- **WHAT TO WORK ON**: The entries below are to be written out exactly, with no images included.

---- EXERCISE MATERIALS

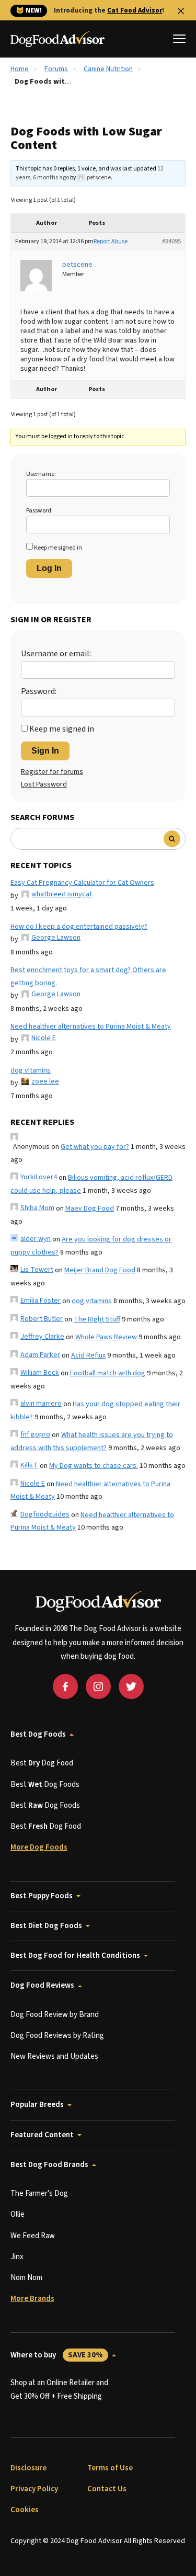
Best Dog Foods (38, 1734)
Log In (49, 568)
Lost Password (44, 784)
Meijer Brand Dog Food (99, 1270)
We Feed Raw (32, 2235)
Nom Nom (26, 2277)
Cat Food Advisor (134, 10)
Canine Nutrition (108, 69)
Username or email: (56, 653)
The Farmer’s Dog (39, 2193)
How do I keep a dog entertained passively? (78, 926)
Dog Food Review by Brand (54, 2014)
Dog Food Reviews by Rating (57, 2035)
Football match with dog (107, 1373)
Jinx (17, 2256)
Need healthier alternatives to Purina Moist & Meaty (90, 1026)
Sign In (45, 750)
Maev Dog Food (89, 1208)
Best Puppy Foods (41, 1895)
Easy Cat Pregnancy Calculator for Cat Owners (82, 882)
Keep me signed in (58, 547)
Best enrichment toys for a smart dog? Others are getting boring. (88, 976)
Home (19, 69)
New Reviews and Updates (54, 2056)
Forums (56, 69)
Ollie (17, 2214)
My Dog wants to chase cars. (93, 1466)
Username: (41, 474)
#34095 (171, 241)
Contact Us (106, 2489)
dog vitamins (30, 1070)
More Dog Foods (38, 1847)
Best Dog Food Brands (49, 2164)
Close (181, 11)
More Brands (32, 2298)
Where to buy (56, 2355)
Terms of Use (110, 2468)
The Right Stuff (97, 1319)
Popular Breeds (37, 2104)
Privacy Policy (34, 2489)
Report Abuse (111, 241)
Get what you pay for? (95, 1147)
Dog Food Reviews (42, 1985)
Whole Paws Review (106, 1337)
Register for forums (52, 772)
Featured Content (42, 2134)
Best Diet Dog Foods (46, 1925)
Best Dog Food (41, 1763)
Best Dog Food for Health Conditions (75, 1955)
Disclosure (28, 2468)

--------

- **TASK OUTPUT**:
Best Dog Foods (38, 1734)
Log In (49, 568)
Lost Password (44, 784)
Meijer Brand Dog Food (99, 1270)
We Feed Raw (32, 2235)
Nom Nom (26, 2277)
Cat Food Advisor (134, 10)
Canine Nutrition (108, 69)
Username or email: (56, 653)
The Farmer’s Dog (39, 2193)
How do I keep a dog entertained passively? (78, 926)
Dog Food Review by Brand (54, 2014)
Dog Food Reviews by Rating (57, 2035)
Football match with dog (107, 1373)
Jinx (17, 2256)
Need healthier alternatives to Purina Moist & Meaty (90, 1026)
Sign In (45, 750)
Maev Dog Food (89, 1208)
Best Puppy Foods (41, 1895)
Easy Cat Pregnancy Calculator for Cat Owners (82, 882)
Keep me signed in (58, 547)
Best enrichment toys for a smart dog? Others are getting boring. (88, 976)
Home (19, 69)
New Reviews and Updates (54, 2056)
Forums (56, 69)
Ollie (17, 2214)
My Dog wants to chase cars. (93, 1466)
Username: (41, 474)
#34095 (171, 241)
Contact Us (106, 2489)
dog vitamins (30, 1070)
More Dog Foods (38, 1847)
Best Dog Food Brands (49, 2164)
Close (181, 11)
More Brands (32, 2298)
Where to buy (56, 2355)
Terms of Use (110, 2468)
The Right Stuff (97, 1319)
Popular Breeds (37, 2104)
Privacy Policy (34, 2489)
Report Abuse (111, 241)
Get what you pay for? (95, 1147)
Dog Food Reviews (42, 1985)
Whole Paws Review (106, 1337)
Register for forums (52, 772)
Featured Content (42, 2134)
Best Diet Dog Foods (46, 1925)
Best Dog Food (41, 1763)
Best Dog Food for Health Conditions (75, 1955)
Disclosure (28, 2468)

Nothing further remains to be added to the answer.